Ça m'amène à me demander comment je peux faire pour vivre en société, avec tout ce sang nomade qui coule dans mes veines. Comment me constituer un réseau social alors que je ressens constamment le besoin de partir sitôt habituée à un endroit? Celui-ci doit nécessairement être constitué de nomades comme moi, mais dans ce cas, ne soyons pas hypocrites et reconnaissons que je ne suis que de passage pour eux autant qu'ils le sont pour moi.
Comment prendre pays?
Pourquoi ce besoin de partir ailleurs?
C'est difficile de concilier les sentiments et le besoin irrépressible de partir. D'avoir envie de bâtir des relations solides et de devoir, pour ma survie mentale, quitter vers d'autres horizons.
Encore quatre ans d'université à Laval. Au moins quatre ans pour ces nouveaux amis que j'apprécie tant. Mais aussi quatre étés que je passerai inévitablement autrepart. Et...une année d'études en Espagne en perspective.
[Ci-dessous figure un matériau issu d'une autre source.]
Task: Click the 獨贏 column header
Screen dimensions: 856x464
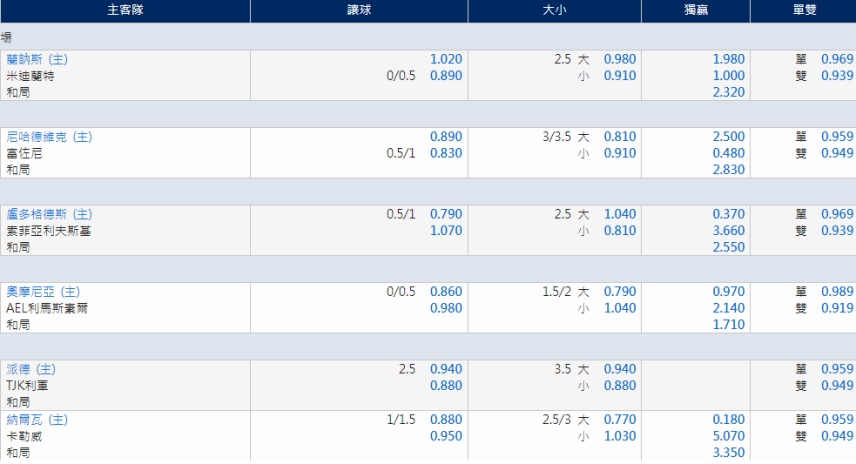Action: (x=696, y=10)
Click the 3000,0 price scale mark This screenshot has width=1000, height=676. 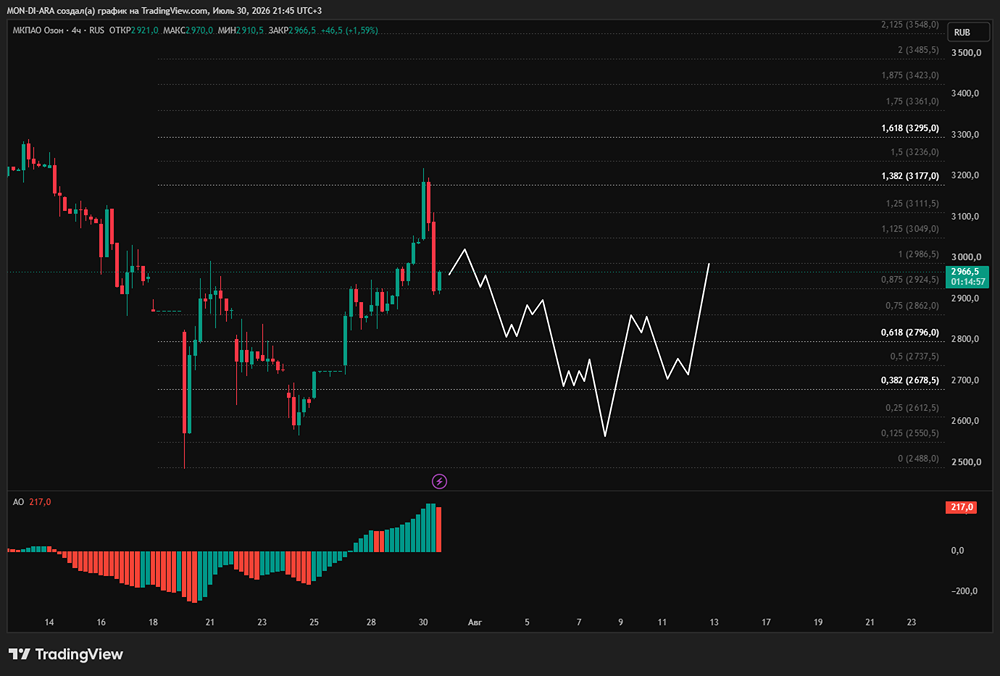coord(965,257)
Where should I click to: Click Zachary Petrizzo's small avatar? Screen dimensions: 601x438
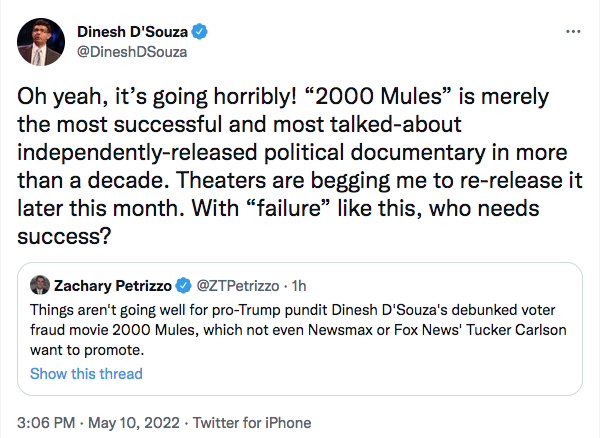click(x=40, y=284)
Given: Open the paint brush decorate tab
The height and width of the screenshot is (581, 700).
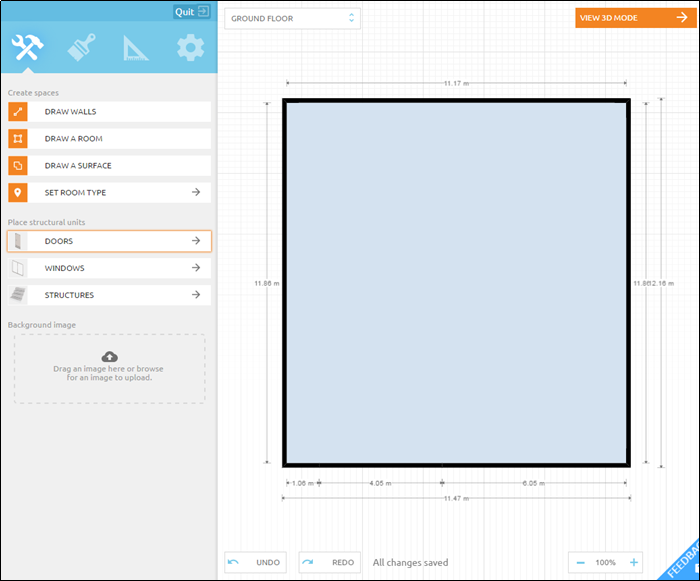Looking at the screenshot, I should [x=81, y=48].
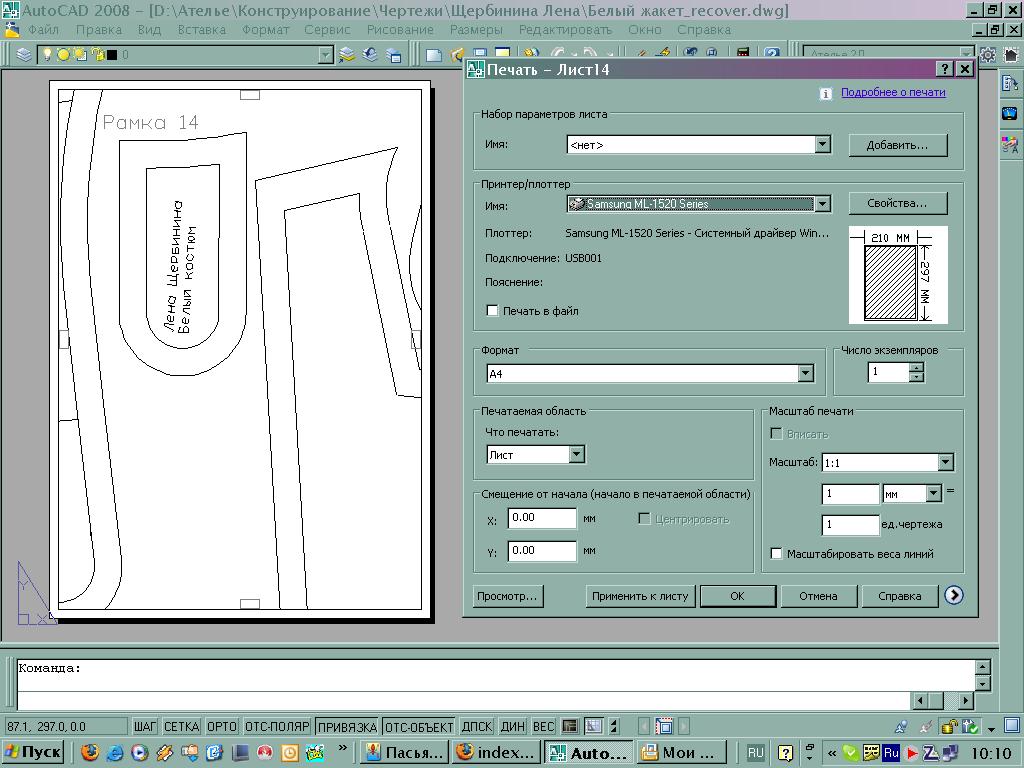Open the workspace settings gear icon

click(988, 55)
C'est difficile d'admettre que, dans l'échelle de mes valeurs, l'aventure et la curiosité passe avant l'amour et d'une certaine façon l'amitié. Un constant conflit entre les relations interpersonnelles et cette nécessité de départ et de solitude.
Laisser en plan une relation qui me tient à coeur à Québec me fait beaucoup de peine, mais l'ailleurs m'apelle.
Il faut assumer ses choix. Il faut tourner la tête vers l'avant, sinon c'est le mal de coeur qui nous guette.